“…almost through my memoirs…”

Kennedy Award recipient, Stephen Sondheim has Pulitzer Prize, Oscar, Grammy, and 8 Tonys, the most won by any composer in history, among his myriad awards. Six Sondheim plays have been adapted into motion pictures. Sondheim has written a screenplay as well as composed music directly for the movies and TV. A London performance of a Sondheim musical has been streamed worldwide. With this celebrated musical catalog, Sondheim has been the frequent—almost continual—subject of revivals, concert presentations, theatrical tributes, and documentaries. All these Sondheim projects—and more—are now digitally available.

 
James Lapine’s 2013 Peabody Award-winning documentary, Six By Sondheim, features Soundheim’s songs at its core. Each song is presented differently, that is, “Sunday” is presented in costume as staged on Broadway; “Something’s Coming” is sung by the original Broadway lead; “Opening Doors” is re-staged autobiographically; Sondheim’s most popular song, “Send in the Clowns,” is interpreted by a collage of stars who recorded it; “Being Alive” is presented in archival footage of the 1970 Broadway original cast album recording session; and “I’m Still Here” has been completely re-imagined for the camera. These six different portrayals allow each Sondheim song to illustrate specific aspects of his aesthetic. 
 
 “I’m Still Here” is dramatically re-imagined by movie director Todd Haynes. Jarvis Cocker’s 3-minute solo performance becomes the musical-movie equivalent of last century’s “6 Word Story” — a writing exercise gaining traction as a genre in 21st Century publishing.

The legendary Company cast recording session was already the subject of a documentary (Original Cast Album: Company), the pilot for an unproduced series. Seeing footage of this historic session a second time comes at you with both barrels because “Being Alive” brings home how overwhelming this closing song was as sung originally by Dean Jones who would almost immediately leave the Company production.

The 2006 Tony-winning Company revival (the John Doyle production with everybody in the cast playing a musical instrument) is also on DVD. So too the PBS Great Performances telecast of the New York Philharmonic concert version of Company shot at Lincoln Center April 7-9, 2011. The impact of seeing the recording session, revival, and concert again in tandem illuminates that making further electronic comparative sweeps of all these productions might better serve one’s appreciating Sondheim today than would seeing yet another revival of the 1970 play.
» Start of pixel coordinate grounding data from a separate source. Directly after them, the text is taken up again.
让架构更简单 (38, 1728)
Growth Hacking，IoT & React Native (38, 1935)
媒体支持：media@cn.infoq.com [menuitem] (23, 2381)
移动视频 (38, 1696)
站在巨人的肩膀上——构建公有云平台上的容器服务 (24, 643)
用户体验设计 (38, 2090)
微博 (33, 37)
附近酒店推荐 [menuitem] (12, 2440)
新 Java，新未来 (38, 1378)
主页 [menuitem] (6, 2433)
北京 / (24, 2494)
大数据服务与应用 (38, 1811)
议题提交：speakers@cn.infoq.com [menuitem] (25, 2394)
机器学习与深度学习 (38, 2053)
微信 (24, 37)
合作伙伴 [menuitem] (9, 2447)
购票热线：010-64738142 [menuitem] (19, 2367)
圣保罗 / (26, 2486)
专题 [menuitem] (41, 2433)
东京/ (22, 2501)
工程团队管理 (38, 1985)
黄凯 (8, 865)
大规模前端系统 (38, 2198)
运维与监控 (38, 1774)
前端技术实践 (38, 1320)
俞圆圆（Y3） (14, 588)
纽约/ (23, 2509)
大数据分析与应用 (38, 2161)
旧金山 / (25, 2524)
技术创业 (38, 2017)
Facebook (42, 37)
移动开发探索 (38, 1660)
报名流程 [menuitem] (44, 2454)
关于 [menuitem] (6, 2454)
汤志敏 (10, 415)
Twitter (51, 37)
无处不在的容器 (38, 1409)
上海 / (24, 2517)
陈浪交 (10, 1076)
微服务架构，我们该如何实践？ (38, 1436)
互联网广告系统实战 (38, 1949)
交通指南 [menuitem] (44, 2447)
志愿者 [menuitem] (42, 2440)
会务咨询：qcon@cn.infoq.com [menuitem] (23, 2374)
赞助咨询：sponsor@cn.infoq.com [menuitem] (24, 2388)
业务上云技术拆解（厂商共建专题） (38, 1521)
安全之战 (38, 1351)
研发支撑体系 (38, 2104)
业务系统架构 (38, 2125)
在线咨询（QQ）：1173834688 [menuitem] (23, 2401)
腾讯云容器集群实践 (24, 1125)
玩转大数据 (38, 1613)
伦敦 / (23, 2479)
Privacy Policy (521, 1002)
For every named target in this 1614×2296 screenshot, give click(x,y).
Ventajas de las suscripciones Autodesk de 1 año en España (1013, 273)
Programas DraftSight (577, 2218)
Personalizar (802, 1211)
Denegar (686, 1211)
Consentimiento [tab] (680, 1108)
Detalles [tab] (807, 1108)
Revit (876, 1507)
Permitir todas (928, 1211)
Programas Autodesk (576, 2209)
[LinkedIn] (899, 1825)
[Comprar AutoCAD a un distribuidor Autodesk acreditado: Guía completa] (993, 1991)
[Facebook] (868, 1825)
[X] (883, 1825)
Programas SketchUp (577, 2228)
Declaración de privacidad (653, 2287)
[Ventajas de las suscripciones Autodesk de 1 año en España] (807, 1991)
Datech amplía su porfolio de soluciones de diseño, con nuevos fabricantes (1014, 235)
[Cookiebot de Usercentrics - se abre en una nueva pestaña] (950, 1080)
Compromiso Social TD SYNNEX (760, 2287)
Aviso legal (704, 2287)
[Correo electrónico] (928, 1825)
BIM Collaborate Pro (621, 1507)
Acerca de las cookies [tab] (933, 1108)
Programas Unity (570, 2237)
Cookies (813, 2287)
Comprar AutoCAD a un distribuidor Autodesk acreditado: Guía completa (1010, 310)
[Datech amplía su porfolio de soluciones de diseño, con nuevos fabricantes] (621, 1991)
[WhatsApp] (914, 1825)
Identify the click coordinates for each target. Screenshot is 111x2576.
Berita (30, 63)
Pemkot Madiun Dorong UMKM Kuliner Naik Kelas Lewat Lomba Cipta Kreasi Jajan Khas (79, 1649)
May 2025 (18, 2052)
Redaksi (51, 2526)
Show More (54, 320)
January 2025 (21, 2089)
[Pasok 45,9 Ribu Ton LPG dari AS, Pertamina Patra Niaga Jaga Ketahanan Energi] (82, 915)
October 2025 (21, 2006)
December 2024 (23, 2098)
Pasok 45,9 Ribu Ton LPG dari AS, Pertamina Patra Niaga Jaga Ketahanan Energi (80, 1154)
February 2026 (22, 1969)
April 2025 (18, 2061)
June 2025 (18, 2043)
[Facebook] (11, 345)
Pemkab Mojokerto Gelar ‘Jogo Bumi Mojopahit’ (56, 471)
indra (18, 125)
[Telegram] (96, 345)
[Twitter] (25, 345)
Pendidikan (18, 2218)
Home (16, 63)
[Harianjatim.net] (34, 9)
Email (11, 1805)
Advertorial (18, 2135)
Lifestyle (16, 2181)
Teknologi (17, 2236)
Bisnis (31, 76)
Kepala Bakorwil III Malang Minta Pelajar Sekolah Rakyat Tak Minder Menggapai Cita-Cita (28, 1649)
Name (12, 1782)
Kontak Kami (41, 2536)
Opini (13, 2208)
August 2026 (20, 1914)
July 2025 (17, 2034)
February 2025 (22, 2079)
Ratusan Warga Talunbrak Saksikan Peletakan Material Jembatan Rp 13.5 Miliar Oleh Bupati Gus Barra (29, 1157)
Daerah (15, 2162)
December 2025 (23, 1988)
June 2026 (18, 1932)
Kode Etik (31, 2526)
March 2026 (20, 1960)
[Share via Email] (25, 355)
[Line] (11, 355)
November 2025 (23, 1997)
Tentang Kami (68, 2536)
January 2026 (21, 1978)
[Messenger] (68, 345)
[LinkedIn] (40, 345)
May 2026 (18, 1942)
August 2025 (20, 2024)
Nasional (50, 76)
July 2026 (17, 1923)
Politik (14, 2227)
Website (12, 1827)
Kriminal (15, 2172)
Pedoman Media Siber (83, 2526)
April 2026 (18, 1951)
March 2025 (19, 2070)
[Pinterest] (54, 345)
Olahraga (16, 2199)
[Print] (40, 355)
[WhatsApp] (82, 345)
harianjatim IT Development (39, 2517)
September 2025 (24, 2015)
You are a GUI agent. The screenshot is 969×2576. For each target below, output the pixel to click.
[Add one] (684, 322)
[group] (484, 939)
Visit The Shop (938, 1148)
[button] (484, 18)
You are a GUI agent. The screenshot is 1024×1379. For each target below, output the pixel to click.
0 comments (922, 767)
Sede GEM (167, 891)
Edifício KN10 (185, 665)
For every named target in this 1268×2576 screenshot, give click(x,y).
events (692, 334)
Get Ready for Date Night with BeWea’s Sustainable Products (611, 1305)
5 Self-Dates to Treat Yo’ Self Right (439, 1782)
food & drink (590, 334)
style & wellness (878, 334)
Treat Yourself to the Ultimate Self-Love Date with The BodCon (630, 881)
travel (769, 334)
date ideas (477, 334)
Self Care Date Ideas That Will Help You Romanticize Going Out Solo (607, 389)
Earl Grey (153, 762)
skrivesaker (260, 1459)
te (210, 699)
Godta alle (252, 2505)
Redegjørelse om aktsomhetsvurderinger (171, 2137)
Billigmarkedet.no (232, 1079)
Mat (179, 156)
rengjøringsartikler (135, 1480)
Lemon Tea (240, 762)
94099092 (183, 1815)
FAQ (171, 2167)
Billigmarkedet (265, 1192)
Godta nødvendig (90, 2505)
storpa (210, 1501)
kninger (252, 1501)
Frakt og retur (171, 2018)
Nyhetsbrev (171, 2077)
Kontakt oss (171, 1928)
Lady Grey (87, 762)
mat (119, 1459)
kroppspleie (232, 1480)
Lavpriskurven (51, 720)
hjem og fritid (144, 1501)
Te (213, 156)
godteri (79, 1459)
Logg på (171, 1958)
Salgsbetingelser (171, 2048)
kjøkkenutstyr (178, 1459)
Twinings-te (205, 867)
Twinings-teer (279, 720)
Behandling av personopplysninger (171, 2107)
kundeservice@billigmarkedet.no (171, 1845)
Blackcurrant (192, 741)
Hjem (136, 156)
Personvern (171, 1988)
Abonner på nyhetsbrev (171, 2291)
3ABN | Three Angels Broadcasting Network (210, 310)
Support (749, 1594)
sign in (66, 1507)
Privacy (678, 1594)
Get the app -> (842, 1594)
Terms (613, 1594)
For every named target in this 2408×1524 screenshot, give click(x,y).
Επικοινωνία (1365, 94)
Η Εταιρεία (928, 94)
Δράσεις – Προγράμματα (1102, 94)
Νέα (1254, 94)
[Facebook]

Like Lapine’s documentary, the Company concert on film continues to illuminate elements not so obvious in either the original production or stage revival.  Forty years after its opening on Broadway, albeit “of its time,” Sondheim’s biting music still sounds boldly youthful. George Furth’s landmark book, on the other hand, with sexual identity, recreational drugs, and living together before marriage as subjects has become charming, even nostalgic, in middle-age. This concert interpretation by a cast of TV stars (including some unappealing television personalities) along with lesser-recognized stage stars offers competent performances across the boards. However, unlike the cast of Doyle’s version on DVD, this cast does not succeed in morphing this 1970s ensemble show from revival into a new presentation. With one very telling exception...

The concert is quietly rocked by the star-power performance of Christina Hendricks as the dim-witted stewardess, April. Hendricks elevates the play’s slow-witted bimbo to an endearing screen bombshell and consequently catapults Company into the 21st Century.
When Hendricks leads Anika Noni Rose, and Chryssie Whitehead (both also excellent) confidently through their spin on Sondheim’s delightful “You Could Drive a Person Crazy,” a plot device trio of minor characters singing an amusing patter song explodes on stage. Suddenly, three savvy women are lead into the center of the plot by a very self-aware sex goddess. Hendricks appears so vulnerable and tentative at first that you fail to notice her subtly chewing up the scenery. Not for long.  Hendricks makes April pivotal to the plot and puts today’s sexual politics plainly on the table.

Sondheim employed a two-one-acts structure for Sunday in the Park With Georges, giving us the most moving first act curtain in Broadway history and adapted an Ettore Scola movie as his source for the compelling musical play, Passion. Thus, the idea of a Sondheim new 2017 musical, a two-part Sondheim musical pairing based on two Luis Buñuel’s films, The Discreet Charm of the Bourgeoisie and Exterminating Angel, is uniquely promising.

Could there be anything more welcome than a new Sondheim play? Casting the Buñuel musical suggests an actress formidable enough to be a dinner guest from hell in one act as well as the kind of girl you would definitely want to invite to dine with you in the other. It would be fun to see Christina Hendricks’s name on the marquee among the cast of Sondheim’s provocative new show.